* SOURCE PASSAGE

*** Block opens ***

Cardiomyocyte protein O-GlcNAcylation is regulated by GFAT1 not GFAT2

Adam A Nabeebaccus a,, Sharwari Verma a, Anna Zoccarato a, Giulia Emanuelli a,1, Celio XC Santos a, Katrin Streckfuss-Bömeke b,c, Ajay M Shah a
PMCID: PMC8606754  PMID: 34735873

Abstract

In response to cardiac injury, increased activity of the hexosamine biosynthesis pathway (HBP) is linked with cytoprotective as well as adverse effects depending on the type and duration of injury. Glutamine-fructose amidotransferase (GFAT; gene name gfpt) is the rate-limiting enzyme that controls flux through HBP. Two protein isoforms exist in the heart called GFAT1 and GFAT2. There are conflicting data on the relative importance of GFAT1 and GFAT2 during stress-induced HBP responses in the heart.

Using neonatal rat cardiac cell preparations, targeted knockdown of GFPT1 and GFPT2 were performed and HBP activity measured. Immunostaining with specific GFAT1 and GFAT2 antibodies was undertaken in neonatal rat cardiac preparations and murine cardiac tissues to characterise cell-specific expression. Publicly available human heart single cell sequencing data was interrogated to determine cell-type expression. Western blots for GFAT isoform protein expression were performed in human cardiomyocytes derived from induced pluripotent stem cells (iPSCs).

GFPT1 but not GFPT2 knockdown resulted in a loss of stress-induced protein O-GlcNAcylation in neonatal cardiac cell preparations indicating reduced HBP activity. In rodent cells and tissue, immunostaining for GFAT1 identified expression in both cardiac myocytes and fibroblasts whereas immunostaining for GFAT2 was only identified in fibroblasts. Further corroboration of findings in human heart cells identified an enrichment of GFPT2 gene expression in cardiac fibroblasts but not ventricular myocytes whereas GFPT1 was expressed in both myocytes and fibroblasts. In human iPSC-derived cardiomyocytes, only GFAT1 protein was expressed with an absence of GFAT2.

In conclusion, these results indicate that GFAT1 is the primary cardiomyocyte isoform and GFAT2 is only present in cardiac fibroblasts. Cell-specific isoform expression may have differing effects on cell function and should be considered when studying HBP and GFAT functions in the heart.

Keywords: Hexosamine biosynthesis pathway, GFPT1, GFPT2, GFAT1, GFAT2, O-GlcNAc

Highlights

  • GFAT2 is not expressed in cardiac myocytes.

  • GFAT2 is abundantly expressed in cardiac fibroblasts.

  • GFAT1 is expressed in both cardiac myocytes and fibroblasts.

  • GFAT1 regulates the stress-induced increase in cardiac O-GlcNAcylation.

1. Introduction

The hexosamine biosynthesis pathway (HBP) converts fructose 6-phosphate from glycolysis into the end-product UDP-N-acetylglucosamine (UDP-GlcNAc) which is required for a range of important macromolecule glycosylation such as the O-GlcNAcylation of many proteins. The key enzyme responsible for making fructose 6-phosphate into glucosamine 6-phosphate and thus committing it to the HBP is glutamine-fructose amidotransferase (GFAT; gene name gfpt). It is the first and rate-limiting step of this pathway, transferring the amide group from glutamine to fructose and forming glucosamine 6-phosphate. This is subsequently converted to UDP-GlcNAc by incorporating acetyl-CoA and UTP through successive steps.

*** Block closes ***

* DATA BLOCK
*** Block opens ***

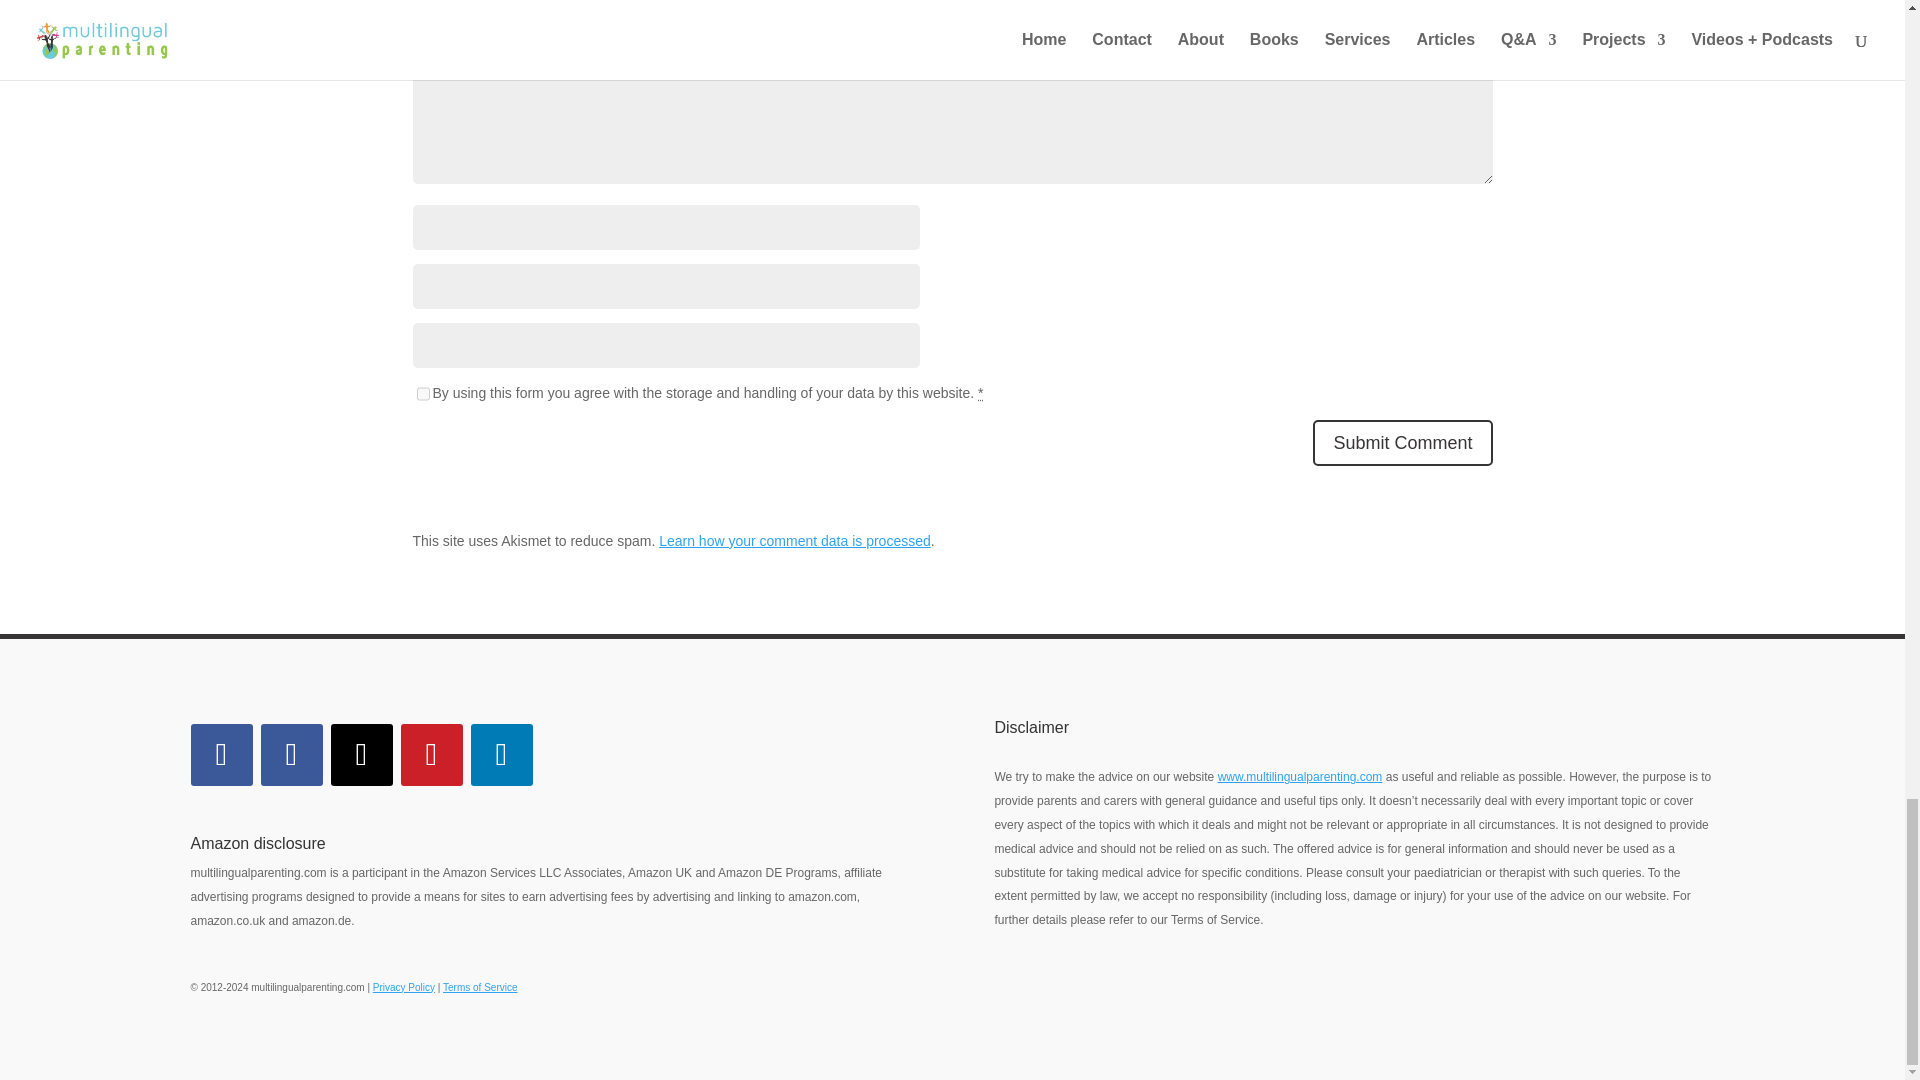 The width and height of the screenshot is (1920, 1080). Describe the element at coordinates (220, 754) in the screenshot. I see `Follow on Facebook` at that location. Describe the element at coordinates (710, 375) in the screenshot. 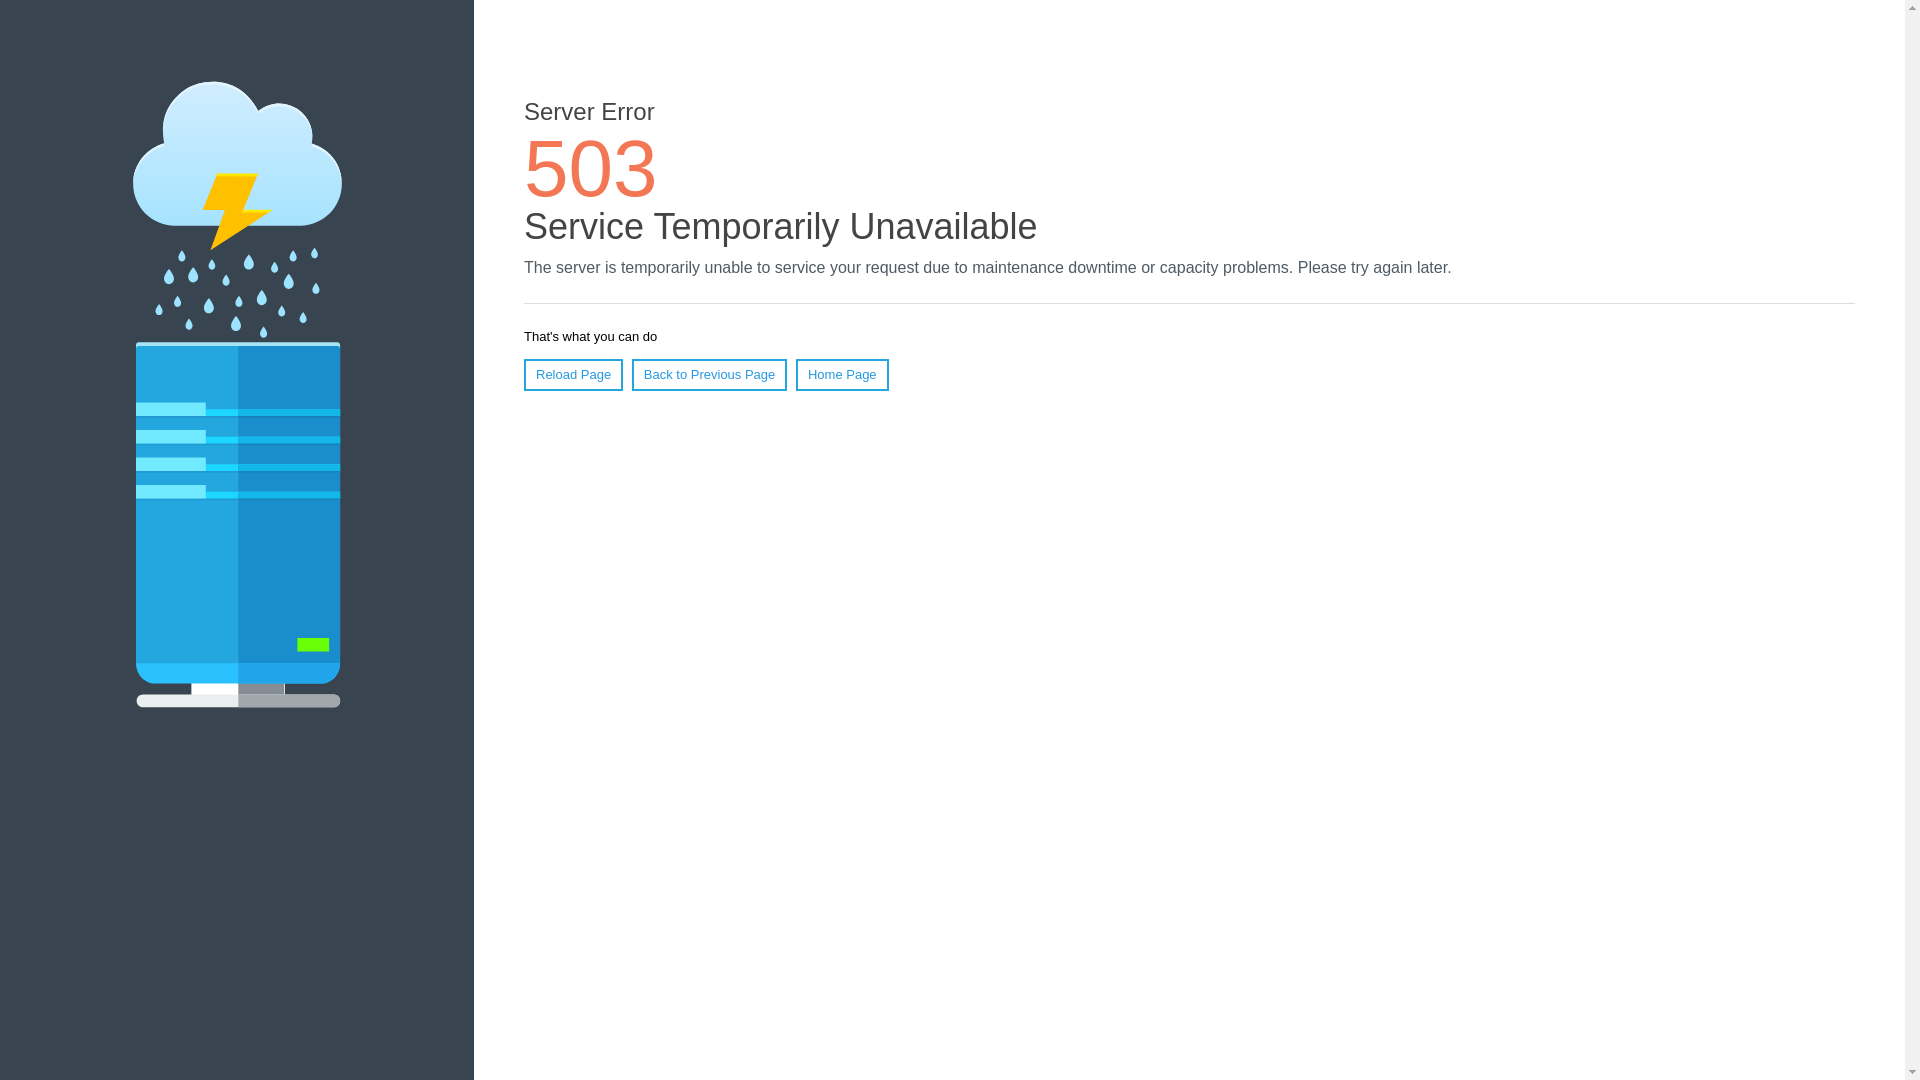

*** Block closes ***

* ACTIONS TO TAKE
#1 In the GFAT article, which enzyme is the rate-limiting enzyme that controls flux through the hexosamine biosynthesis pathway?
#2 Rewrite the part of the GFAT article starting with "In conclusion, these" and going on through "in cardiac myocytes.", replacing "isoform" with "variant".
#3 List every keyword that the GFAT article gives.

* EXPECTED RESPONSES
#1 Glutamine-fructose amidotransferase (GFAT; gene name gfpt).

#2
In conclusion, these results indicate that GFAT1 is the primary cardiomyocyte variant and GFAT2 is only present in cardiac fibroblasts. Cell-specific variant expression may have differing effects on cell function and should be considered when studying HBP and GFAT functions in the heart.

Keywords: Hexosamine biosynthesis pathway, GFPT1, GFPT2, GFAT1, GFAT2, O-GlcNAc

Highlights

  • GFAT2 is not expressed in cardiac myocytes.

#3 Hexosamine biosynthesis pathway, GFPT1, GFPT2, GFAT1, GFAT2, O-GlcNAc